Collected data entries:
********************

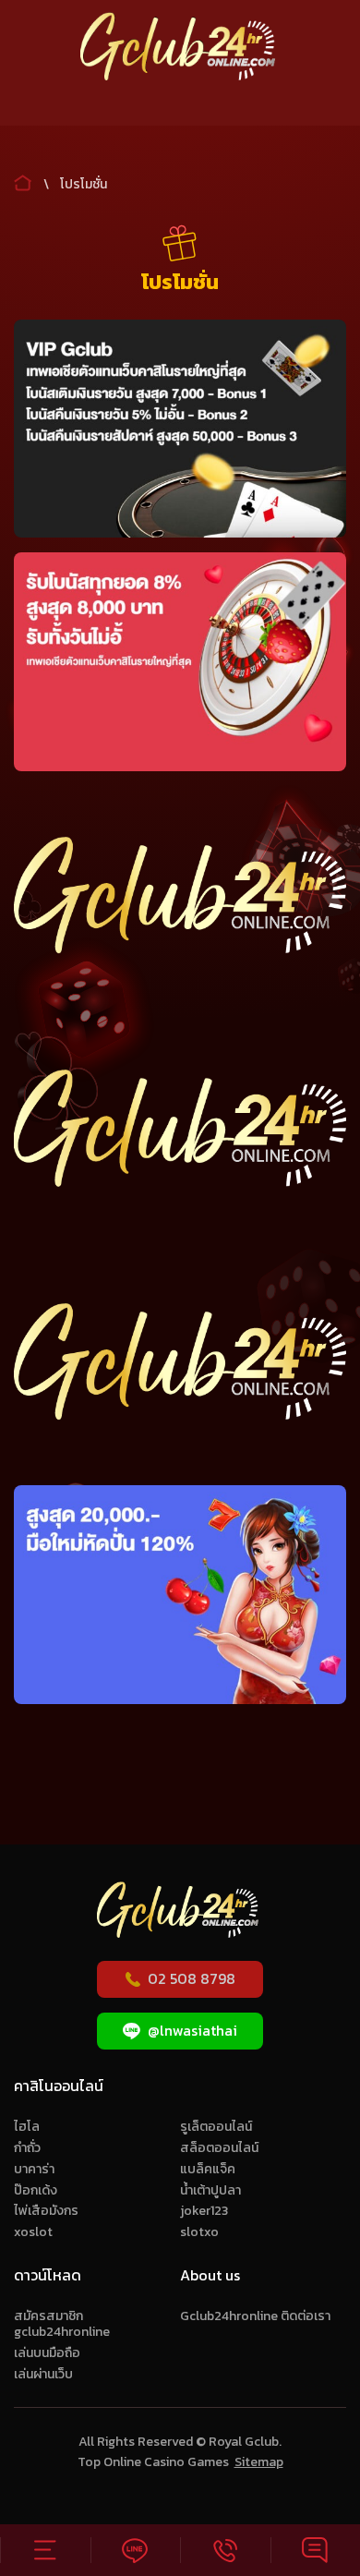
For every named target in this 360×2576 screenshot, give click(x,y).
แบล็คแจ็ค (207, 2169)
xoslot (33, 2232)
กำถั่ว (27, 2148)
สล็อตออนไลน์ (219, 2148)
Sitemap (258, 2462)
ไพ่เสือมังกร (46, 2210)
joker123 (204, 2210)
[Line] (135, 2550)
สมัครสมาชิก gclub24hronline (62, 2323)
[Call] (225, 2550)
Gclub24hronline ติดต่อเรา (255, 2316)
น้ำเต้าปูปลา (210, 2190)
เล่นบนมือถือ (47, 2353)
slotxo (199, 2232)
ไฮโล (27, 2126)
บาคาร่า (34, 2169)
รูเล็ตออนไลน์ (216, 2126)
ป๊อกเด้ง (35, 2190)
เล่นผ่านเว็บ (43, 2374)
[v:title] (23, 179)
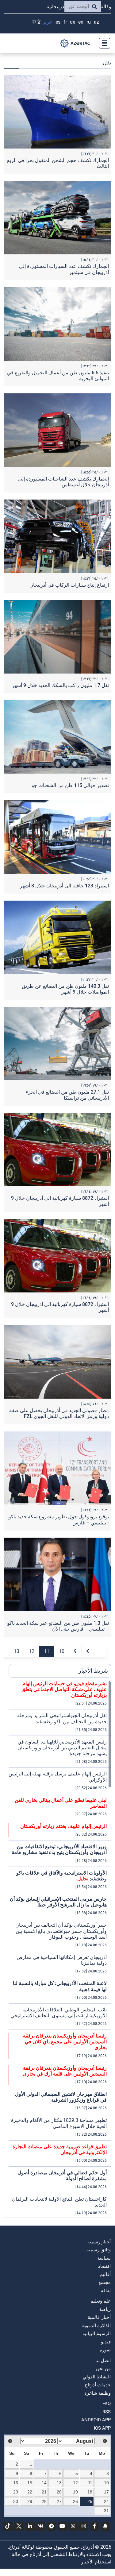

********************

» **Required work**: Please print the lines above exactly, beginning at the first line of the entries and ending at the line holding "น้ำเต้าปูปลา (210, 2190)", and leave the pictures out.

» **Response**:
For every named target in this 360×2576 screenshot, give click(x,y).
แบล็คแจ็ค (207, 2169)
xoslot (33, 2232)
กำถั่ว (27, 2148)
สล็อตออนไลน์ (219, 2148)
Sitemap (258, 2462)
ไพ่เสือมังกร (46, 2210)
joker123 (204, 2210)
[Line] (135, 2550)
สมัครสมาชิก gclub24hronline (62, 2323)
[Call] (225, 2550)
Gclub24hronline ติดต่อเรา (255, 2316)
น้ำเต้าปูปลา (210, 2190)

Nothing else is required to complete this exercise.